The Structural Dynamics of IRE1 and its Interaction with Unfolded Peptides

Reviewer #1 (Public review):

Summary:

This work provides structural and mechanistic insights into the disordered protein recognition process inside the endoplasmic reticulum by the inositol-requiring enzyme 1. Using state-of-the-art molecular dynamics simulation tools, the authors propose a mechanism of disordered protein recognition that reconciles contradictory findings of biochemical and structural biology experiments.

Strengths:

(1) All MD simulations have been carried out in triplicate, and several different folded conformations were generated using alphafold2. This provides adequate statistics to draw meaningful conclusions from the simulations.

(2) Potential limitations of the disordered protein force fields and water models have been taken into consideration. Particularly, performing the simulation in both TIP3P and TIP4PD water models ensures that the conclusions drawn are not influenced by the force field choice.

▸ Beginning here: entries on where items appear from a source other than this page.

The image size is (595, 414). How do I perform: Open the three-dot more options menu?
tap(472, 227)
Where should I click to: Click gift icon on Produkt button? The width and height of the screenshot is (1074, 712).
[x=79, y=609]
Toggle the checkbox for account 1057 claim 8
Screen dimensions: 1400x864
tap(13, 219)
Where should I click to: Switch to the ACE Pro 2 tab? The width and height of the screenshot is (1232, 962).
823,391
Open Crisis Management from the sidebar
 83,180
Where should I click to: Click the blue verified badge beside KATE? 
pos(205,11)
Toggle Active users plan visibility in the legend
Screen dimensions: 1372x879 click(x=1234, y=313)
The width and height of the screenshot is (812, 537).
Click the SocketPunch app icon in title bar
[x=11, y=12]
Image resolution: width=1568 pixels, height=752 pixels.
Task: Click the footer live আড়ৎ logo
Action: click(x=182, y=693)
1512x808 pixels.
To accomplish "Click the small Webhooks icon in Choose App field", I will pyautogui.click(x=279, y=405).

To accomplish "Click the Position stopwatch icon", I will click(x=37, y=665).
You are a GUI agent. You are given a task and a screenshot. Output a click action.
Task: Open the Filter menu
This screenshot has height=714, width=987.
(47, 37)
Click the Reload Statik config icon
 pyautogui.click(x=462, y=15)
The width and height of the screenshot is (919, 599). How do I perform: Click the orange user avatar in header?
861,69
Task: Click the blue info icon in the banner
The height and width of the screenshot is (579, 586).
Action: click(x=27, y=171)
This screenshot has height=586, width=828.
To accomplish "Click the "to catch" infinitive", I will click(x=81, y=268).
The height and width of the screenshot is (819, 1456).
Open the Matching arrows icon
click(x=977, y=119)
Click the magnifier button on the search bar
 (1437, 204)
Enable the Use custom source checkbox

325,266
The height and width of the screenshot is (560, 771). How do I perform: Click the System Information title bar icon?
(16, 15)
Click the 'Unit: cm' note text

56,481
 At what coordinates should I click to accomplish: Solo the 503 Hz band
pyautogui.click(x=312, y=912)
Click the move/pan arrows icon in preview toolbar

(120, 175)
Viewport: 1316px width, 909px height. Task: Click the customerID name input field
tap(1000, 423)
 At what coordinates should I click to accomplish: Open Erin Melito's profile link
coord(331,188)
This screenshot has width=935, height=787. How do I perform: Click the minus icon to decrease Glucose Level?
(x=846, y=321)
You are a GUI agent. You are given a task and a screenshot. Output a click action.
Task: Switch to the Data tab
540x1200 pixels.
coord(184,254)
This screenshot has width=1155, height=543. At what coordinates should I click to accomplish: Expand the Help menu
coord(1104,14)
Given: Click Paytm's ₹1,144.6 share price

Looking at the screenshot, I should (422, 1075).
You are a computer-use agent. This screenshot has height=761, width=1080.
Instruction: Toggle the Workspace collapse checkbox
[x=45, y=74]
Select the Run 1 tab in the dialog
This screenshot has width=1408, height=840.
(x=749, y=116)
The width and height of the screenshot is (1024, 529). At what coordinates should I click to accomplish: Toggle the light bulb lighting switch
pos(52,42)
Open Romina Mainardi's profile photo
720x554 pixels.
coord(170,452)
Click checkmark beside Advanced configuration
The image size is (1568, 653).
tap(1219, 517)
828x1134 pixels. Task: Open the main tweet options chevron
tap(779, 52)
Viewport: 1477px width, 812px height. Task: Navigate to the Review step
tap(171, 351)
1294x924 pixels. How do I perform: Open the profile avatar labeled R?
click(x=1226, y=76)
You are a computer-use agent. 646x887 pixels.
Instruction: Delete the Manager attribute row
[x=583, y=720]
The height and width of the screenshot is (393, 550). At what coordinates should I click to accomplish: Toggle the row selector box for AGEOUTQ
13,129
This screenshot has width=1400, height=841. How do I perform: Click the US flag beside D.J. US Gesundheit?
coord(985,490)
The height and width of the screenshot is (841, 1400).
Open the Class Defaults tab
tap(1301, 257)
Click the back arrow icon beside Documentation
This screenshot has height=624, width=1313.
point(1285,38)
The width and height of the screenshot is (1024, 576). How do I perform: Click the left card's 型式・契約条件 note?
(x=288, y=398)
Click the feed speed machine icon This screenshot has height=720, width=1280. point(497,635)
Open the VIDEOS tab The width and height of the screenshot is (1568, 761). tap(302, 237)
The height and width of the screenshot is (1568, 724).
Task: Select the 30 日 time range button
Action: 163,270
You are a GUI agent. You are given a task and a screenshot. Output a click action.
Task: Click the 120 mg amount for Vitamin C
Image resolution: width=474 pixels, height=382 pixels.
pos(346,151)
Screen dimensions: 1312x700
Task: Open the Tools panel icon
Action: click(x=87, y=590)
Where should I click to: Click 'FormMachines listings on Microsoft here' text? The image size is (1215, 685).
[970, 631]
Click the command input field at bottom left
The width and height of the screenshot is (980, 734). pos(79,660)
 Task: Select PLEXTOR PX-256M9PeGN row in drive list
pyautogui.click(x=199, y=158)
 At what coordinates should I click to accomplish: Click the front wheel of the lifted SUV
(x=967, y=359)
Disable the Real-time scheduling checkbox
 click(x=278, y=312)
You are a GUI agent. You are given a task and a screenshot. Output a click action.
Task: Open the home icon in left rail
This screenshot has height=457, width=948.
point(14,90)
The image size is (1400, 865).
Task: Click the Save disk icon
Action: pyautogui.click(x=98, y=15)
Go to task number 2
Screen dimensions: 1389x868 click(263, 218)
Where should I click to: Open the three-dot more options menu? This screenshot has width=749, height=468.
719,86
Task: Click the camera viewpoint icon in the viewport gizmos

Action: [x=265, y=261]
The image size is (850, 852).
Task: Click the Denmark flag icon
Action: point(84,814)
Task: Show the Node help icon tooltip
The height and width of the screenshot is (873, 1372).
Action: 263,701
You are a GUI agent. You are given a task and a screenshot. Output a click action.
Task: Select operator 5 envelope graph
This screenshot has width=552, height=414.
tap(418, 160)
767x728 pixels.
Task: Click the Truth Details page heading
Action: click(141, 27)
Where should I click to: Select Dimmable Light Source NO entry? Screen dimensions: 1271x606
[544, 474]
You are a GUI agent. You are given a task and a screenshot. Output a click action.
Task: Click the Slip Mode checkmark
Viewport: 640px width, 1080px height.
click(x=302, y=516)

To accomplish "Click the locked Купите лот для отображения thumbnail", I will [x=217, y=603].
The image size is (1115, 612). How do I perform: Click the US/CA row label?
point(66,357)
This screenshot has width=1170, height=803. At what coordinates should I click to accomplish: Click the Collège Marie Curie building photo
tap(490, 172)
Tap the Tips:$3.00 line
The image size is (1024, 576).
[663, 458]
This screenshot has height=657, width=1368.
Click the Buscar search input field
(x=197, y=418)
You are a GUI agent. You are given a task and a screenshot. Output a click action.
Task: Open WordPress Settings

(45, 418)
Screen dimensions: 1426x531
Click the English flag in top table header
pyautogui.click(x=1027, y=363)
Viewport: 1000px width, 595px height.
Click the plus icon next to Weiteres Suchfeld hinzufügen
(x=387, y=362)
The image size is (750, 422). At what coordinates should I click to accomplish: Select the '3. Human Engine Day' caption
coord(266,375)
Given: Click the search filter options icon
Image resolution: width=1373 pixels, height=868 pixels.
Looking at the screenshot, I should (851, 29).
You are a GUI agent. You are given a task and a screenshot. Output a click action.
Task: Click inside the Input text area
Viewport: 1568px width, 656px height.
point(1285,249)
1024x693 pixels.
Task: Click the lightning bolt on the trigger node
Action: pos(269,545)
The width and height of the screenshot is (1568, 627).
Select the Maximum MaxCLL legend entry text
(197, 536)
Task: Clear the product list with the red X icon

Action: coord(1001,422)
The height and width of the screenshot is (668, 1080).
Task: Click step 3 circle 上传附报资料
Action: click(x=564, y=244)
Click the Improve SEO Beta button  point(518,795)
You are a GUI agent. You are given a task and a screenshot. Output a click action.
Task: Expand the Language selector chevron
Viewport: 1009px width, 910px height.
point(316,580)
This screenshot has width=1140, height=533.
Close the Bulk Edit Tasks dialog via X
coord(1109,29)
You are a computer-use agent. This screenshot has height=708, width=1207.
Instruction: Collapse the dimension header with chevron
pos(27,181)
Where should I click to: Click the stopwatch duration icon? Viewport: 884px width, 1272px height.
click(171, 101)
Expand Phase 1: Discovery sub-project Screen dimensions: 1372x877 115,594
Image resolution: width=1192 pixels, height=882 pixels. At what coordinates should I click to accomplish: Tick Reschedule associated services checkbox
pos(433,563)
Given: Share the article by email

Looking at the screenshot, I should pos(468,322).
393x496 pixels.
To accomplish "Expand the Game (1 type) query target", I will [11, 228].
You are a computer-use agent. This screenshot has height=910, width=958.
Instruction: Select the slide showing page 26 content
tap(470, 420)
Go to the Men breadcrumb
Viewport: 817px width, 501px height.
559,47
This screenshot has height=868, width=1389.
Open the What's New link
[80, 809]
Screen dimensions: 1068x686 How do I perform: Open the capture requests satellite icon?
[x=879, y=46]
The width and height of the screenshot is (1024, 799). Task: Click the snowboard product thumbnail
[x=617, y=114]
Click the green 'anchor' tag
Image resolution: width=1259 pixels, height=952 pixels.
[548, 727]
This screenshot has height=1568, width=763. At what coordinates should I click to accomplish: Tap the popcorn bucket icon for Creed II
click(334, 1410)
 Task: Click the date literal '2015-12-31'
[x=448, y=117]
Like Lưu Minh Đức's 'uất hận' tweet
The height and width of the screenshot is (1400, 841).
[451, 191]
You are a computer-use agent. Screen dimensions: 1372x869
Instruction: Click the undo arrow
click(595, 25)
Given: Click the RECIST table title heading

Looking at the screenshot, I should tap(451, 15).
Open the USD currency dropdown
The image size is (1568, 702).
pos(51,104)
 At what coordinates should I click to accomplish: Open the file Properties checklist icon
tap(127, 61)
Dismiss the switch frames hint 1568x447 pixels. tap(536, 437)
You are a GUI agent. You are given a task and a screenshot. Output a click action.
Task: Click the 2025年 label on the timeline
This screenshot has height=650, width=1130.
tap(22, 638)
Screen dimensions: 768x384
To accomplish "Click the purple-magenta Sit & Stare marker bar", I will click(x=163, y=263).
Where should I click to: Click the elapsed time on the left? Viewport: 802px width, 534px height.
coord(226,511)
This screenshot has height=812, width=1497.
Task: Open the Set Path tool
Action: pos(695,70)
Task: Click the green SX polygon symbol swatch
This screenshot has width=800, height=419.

(3) The binding of a large number of disordered peptides was investigated, ensuring that the conclusions drawn about disordered peptide recognition are sufficiently general.

Weaknesses:

(1) The timescales of the peptide recognition and unbinding process are much longer than what can be sampled from unbiased simulations. Therefore, the proposed mechanism of recognition should only be considered a hypothesis based on the results presented here. For example, peptides that do not dissociate within one one-microsecond MD simulation are considered to be stable binders. However, they may not have a viable way to bind to the narrow protein cleft in the first place.

(2) Oftentimes, representative structures sampled from MD simulation are used to draw conclusions (e.g., Figure 4 about the role of R161 mutation in binding affinity). This is not appropriate as one unbinding event being observed or not observed in a microsecond-long trajectory does not provide sufficient information about the binding strength of the free energy difference.

Reviewer #2 (Public review):

Summary:

In this manuscript, the authors investigated the interactions between IRE and unfolded peptides using all-atom molecular dynamics simulations. The interactions between a couple of unfolded peptides and IRE might shed light on the activation of the UPR.

Strengths:

(1) Well-written manuscript tailored for a biology audience.

(2) State-of-the-art structural predictions and all-atom simulations.

(3) Validation with existing experimental data

(4) Clear schematic diagram summarizing the mechanisms learned from simulations.

(5) Shared simulation data and code in a public repository.

Weaknesses:

(1) Improving presentation to include more computational details.

(2) More quantitative analysis in addition to visual structures.

Reviewer #3 (Public review):

Summary:

In this important work, the authors use extensive MD simulations to study how the IRE1 protein can detect unfolded peptides. Their study consolidates contradicting experimental results and offers a unique view of the different sensing models that have been proposed in the literature. Overall, it is an excellent study that is quite extensive. The research is solid, meticulous, and carefully performed, leading to convincing conclusions.

Strengths:

The strength of this work is the extensive and meticulous molecular dynamics simulations. The authors use and investigate different structural models, for example, carefully comparing a model based on a PDB structure with reconstructed loops with an AlphaFold 2 Multimer model. The author also investigates a wide range of different protein structural models that probe different aspects of the peptide sensing process. These solid and meticulous MD simulations allow the authors to obtain convincing conclusions concerning the peptide sensing process of the IRE1 protein.

Weaknesses:

A potential weakness of the study is the usage of equilibrium (unbiased) molecular dynamics simulations, so that processes and conformational changes on the microsecond time scale can be probed. Furthermore, there can be inaccuracies and biases in the description of unfolded peptides and protein segments due to the protein force fields. Here, it should be noted that the authors do acknowledge these possible limitations of their study in the conclusions.